6. Analytical Expertise
Come 2020, there will be a huge demand for professionals who possess analytical skills.
Being able to turn huge streams of industrial data into digestible insights for application in our daily lives is another objective to look into when it comes to the Internet of Things concept.
According to Dean Conway, founder of Alluvium, a New York City startup, “organizations will move from making investments in areas of digital infrastructure to making investments in analytical skills, which is an aspect of digital literacy.”
Conway further projected that the curve of industrial IoT investment will gravitate toward analytics capabilities. This will become applicable when hiring for new roles, such as data engineers.
There will be a blend between analytics and creative thinking to investigate the level of IoT application across cloud providers – such as Amazon, Google, Microsoft, and so on.
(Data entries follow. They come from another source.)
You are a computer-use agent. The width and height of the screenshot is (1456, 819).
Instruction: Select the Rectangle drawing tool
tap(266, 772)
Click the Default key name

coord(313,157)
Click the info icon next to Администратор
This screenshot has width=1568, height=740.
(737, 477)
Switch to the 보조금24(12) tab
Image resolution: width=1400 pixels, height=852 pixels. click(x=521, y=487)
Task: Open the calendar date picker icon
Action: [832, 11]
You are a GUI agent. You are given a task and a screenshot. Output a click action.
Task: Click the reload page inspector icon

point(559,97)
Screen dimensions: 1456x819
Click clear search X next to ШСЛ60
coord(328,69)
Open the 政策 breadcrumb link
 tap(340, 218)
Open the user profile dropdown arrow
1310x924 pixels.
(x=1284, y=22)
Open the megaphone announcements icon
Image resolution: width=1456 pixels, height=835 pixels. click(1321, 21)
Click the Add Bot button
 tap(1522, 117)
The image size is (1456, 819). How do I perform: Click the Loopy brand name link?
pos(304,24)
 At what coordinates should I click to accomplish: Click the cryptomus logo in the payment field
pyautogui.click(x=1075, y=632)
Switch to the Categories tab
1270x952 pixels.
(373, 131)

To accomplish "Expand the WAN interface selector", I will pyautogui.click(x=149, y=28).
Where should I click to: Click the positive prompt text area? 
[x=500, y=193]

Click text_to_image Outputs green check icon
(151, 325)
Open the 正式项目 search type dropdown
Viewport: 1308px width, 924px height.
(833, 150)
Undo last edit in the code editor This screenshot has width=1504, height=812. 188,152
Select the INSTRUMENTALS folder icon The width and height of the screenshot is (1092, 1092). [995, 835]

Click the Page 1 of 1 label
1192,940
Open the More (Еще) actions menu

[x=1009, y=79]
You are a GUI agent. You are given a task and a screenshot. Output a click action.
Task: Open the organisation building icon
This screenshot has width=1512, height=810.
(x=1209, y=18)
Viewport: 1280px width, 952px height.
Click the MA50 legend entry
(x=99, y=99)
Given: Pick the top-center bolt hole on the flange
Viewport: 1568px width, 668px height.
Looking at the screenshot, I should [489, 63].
7. Increased Mergers and Acquisitions
In 2018, several IoT-based startups were formed. As the demand for IoT technology increases, we can expect to see increased merger and acquisition activity for advanced IoT capabilities among companies.
A total disclosed transaction value of $1.1 billion in 2018 came as a result of this emerging trend in the Internet of Things.
This value was lower than the $2.3 billion worth of transactions in 2017, which included the acquisition of ServiceMax, a company that specializes in cloud-based asset-tracking solutions by GE Digital for $915 million.
The Internet of Things concept has birthed a lot of communication technologies, from wearable tech. to smart homes to connected vehicles, and other opportunities.
Data protection and privacy are some of the challenges that professionals in the IoT field should pay attention to and seek for ways to solve.
This will further amplify the core benefits that the development of IoT offers the whole world.